>> START RECORD LIST
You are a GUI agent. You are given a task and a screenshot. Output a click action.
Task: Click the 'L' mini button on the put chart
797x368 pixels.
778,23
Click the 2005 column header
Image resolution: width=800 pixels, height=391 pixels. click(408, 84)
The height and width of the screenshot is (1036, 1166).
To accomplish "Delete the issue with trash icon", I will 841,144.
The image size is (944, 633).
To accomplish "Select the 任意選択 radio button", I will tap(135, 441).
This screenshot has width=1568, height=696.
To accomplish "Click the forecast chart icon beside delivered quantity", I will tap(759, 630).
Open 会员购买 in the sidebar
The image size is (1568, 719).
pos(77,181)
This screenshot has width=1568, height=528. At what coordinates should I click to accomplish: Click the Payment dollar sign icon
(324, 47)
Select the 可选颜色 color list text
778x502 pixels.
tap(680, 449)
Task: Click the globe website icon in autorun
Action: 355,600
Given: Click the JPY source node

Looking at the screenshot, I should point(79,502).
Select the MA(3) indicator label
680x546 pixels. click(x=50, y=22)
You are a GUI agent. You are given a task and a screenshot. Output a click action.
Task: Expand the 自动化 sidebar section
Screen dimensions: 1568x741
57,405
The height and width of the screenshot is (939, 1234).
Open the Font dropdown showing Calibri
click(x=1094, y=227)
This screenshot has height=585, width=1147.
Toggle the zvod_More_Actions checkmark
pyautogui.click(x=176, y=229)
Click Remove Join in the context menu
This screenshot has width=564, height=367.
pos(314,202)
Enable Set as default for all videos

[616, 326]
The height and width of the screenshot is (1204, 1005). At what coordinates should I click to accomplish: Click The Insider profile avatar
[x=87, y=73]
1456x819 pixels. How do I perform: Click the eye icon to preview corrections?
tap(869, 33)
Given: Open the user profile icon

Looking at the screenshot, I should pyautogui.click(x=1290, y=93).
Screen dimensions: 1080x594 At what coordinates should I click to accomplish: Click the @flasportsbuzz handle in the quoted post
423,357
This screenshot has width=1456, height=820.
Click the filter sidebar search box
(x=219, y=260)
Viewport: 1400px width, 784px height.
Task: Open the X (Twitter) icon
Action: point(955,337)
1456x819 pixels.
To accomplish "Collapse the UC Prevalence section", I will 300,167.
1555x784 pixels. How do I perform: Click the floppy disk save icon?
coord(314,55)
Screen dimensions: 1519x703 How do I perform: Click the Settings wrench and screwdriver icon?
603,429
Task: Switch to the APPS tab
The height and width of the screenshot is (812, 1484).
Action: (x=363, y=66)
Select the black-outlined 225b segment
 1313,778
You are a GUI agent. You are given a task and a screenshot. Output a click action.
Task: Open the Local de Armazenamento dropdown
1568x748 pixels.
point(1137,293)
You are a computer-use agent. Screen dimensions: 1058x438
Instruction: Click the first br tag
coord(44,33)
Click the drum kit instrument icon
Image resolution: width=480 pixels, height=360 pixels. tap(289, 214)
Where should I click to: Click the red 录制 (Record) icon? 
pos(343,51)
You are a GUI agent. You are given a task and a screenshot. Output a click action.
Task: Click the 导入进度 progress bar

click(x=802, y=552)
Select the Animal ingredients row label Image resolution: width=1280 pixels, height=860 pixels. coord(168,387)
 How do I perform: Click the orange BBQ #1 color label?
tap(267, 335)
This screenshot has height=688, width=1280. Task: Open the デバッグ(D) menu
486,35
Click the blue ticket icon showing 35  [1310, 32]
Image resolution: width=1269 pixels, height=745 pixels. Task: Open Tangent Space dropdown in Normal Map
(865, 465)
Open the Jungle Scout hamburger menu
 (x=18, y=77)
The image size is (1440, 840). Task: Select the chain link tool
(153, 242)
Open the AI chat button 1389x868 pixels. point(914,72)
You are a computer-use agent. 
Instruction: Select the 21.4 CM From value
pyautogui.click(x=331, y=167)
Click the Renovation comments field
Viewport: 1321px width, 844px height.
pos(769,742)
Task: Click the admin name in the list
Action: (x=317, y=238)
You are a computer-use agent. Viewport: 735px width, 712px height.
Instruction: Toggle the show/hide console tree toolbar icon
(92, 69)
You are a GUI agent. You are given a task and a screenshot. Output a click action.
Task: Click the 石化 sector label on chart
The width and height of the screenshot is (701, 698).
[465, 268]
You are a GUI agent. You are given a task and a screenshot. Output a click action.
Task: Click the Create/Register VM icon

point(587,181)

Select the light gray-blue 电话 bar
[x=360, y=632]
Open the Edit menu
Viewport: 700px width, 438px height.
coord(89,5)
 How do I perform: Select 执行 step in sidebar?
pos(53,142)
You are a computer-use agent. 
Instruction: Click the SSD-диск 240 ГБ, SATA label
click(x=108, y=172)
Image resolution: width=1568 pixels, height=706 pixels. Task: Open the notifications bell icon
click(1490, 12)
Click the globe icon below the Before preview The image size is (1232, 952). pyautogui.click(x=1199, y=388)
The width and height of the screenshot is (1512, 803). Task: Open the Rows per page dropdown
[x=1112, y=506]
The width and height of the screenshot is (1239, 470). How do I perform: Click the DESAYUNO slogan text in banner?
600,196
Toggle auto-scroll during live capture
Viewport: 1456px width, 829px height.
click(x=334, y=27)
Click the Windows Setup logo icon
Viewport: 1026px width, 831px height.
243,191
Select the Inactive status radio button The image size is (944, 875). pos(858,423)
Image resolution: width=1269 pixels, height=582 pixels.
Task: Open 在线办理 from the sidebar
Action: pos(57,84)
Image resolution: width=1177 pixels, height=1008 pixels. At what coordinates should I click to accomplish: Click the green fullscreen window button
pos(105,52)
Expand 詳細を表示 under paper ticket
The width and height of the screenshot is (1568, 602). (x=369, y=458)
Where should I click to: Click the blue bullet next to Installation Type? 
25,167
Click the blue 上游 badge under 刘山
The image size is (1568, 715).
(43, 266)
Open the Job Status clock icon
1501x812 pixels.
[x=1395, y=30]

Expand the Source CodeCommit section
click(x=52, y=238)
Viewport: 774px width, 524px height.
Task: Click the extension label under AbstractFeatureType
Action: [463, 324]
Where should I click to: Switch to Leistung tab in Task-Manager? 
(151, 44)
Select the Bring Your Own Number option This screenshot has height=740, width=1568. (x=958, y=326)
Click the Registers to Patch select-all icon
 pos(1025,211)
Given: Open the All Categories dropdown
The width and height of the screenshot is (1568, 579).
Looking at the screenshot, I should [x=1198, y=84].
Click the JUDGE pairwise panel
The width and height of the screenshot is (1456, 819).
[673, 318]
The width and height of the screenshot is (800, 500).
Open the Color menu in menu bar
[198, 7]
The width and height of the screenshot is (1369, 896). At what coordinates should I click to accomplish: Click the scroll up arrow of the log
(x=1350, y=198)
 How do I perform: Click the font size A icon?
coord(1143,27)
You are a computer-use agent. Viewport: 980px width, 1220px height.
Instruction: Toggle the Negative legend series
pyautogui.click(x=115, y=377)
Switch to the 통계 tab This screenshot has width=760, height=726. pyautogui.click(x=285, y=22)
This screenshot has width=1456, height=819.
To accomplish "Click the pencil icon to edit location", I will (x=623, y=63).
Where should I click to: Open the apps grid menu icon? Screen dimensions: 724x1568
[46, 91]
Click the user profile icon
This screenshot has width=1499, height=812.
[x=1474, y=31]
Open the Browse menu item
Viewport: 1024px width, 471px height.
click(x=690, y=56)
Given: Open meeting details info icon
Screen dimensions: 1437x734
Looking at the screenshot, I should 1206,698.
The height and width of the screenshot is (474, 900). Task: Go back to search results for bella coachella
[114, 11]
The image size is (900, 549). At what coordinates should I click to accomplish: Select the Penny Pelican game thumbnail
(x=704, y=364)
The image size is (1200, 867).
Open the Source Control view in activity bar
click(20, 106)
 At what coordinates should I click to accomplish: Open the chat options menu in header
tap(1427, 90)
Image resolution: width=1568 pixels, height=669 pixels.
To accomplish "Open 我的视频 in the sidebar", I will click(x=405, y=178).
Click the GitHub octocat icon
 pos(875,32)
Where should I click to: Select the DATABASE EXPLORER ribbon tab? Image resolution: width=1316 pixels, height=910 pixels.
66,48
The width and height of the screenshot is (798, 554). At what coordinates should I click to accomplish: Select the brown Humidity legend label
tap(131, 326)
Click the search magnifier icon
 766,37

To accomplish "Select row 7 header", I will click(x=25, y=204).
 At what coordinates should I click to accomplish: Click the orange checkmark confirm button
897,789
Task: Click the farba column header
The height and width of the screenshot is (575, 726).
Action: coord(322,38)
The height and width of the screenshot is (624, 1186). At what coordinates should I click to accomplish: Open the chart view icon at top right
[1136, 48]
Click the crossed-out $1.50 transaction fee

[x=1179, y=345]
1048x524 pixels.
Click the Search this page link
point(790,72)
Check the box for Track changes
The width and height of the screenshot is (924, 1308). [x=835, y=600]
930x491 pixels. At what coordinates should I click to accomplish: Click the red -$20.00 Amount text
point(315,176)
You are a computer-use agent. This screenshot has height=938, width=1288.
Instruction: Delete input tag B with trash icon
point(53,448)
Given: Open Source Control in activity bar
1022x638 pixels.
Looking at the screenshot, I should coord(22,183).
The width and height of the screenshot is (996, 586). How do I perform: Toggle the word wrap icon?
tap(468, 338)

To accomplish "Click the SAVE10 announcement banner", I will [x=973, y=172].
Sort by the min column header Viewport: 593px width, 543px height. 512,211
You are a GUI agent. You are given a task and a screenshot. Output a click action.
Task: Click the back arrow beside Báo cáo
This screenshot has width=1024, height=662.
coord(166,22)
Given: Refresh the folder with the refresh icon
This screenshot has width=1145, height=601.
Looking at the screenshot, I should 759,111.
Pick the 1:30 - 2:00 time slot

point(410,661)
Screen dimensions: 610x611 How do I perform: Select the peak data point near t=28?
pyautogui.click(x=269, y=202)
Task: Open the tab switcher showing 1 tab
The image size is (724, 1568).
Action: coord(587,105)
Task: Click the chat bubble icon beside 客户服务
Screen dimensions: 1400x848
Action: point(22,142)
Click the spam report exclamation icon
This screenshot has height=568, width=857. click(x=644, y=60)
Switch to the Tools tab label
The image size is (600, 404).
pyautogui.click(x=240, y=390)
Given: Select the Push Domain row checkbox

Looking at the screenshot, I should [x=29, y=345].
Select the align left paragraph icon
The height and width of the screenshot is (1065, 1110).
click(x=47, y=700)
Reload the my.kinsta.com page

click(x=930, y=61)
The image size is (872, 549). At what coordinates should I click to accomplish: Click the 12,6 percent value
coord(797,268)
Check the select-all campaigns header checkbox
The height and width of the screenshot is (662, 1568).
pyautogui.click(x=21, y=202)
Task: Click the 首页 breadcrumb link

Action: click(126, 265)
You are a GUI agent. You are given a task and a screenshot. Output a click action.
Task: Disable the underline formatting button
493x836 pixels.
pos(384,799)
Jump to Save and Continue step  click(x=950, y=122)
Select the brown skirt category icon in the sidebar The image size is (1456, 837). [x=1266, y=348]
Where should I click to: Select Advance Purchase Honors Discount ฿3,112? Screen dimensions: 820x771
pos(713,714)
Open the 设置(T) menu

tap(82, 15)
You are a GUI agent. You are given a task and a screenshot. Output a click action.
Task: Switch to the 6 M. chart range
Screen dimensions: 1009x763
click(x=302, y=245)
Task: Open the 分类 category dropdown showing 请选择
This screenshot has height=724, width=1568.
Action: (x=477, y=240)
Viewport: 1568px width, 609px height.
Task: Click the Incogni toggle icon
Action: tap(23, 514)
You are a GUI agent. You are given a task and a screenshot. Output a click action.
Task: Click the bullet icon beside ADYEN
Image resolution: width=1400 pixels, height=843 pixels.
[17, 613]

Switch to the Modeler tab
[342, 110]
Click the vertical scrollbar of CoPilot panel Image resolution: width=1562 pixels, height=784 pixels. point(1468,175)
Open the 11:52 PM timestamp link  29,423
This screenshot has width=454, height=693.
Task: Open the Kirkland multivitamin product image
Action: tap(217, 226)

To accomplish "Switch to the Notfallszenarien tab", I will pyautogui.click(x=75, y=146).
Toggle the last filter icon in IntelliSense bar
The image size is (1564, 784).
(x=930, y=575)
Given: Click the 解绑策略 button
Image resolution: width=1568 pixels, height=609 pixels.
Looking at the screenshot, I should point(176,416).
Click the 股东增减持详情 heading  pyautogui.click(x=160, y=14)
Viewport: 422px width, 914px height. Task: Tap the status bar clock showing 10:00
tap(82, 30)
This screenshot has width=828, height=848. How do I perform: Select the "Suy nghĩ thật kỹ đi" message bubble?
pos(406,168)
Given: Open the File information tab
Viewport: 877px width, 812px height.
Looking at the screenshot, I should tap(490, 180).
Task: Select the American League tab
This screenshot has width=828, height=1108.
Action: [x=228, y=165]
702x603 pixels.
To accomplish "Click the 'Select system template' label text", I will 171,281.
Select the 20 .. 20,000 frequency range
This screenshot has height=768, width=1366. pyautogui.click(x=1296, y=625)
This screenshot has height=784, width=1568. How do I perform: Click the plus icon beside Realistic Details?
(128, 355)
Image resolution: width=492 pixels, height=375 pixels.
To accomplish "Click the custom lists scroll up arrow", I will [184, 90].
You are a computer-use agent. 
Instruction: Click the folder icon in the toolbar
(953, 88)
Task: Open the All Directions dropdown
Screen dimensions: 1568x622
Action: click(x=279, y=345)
>> END RECORD LIST
WHAT YOU WILL DO: Give the entries from the line with "Click the 2005 column header" to the line with "pos(77,181)", both included, as a Markdown table with the columns n and Line, one row per line and blank lines left out.

SOLUTION:
| n | Line |
|---|---|
| 1 | Click the 2005 column header |
| 2 | Image resolution: width=800 pixels, height=391 pixels. click(408, 84) |
| 3 | The height and width of the screenshot is (1036, 1166). |
| 4 | To accomplish "Delete the issue with trash icon", I will 841,144. |
| 5 | The image size is (944, 633). |
| 6 | To accomplish "Select the 任意選択 radio button", I will tap(135, 441). |
| 7 | This screenshot has width=1568, height=696. |
| 8 | To accomplish "Click the forecast chart icon beside delivered quantity", I will tap(759, 630). |
| 9 | Open 会员购买 in the sidebar |
| 10 | The image size is (1568, 719). |
| 11 | pos(77,181) |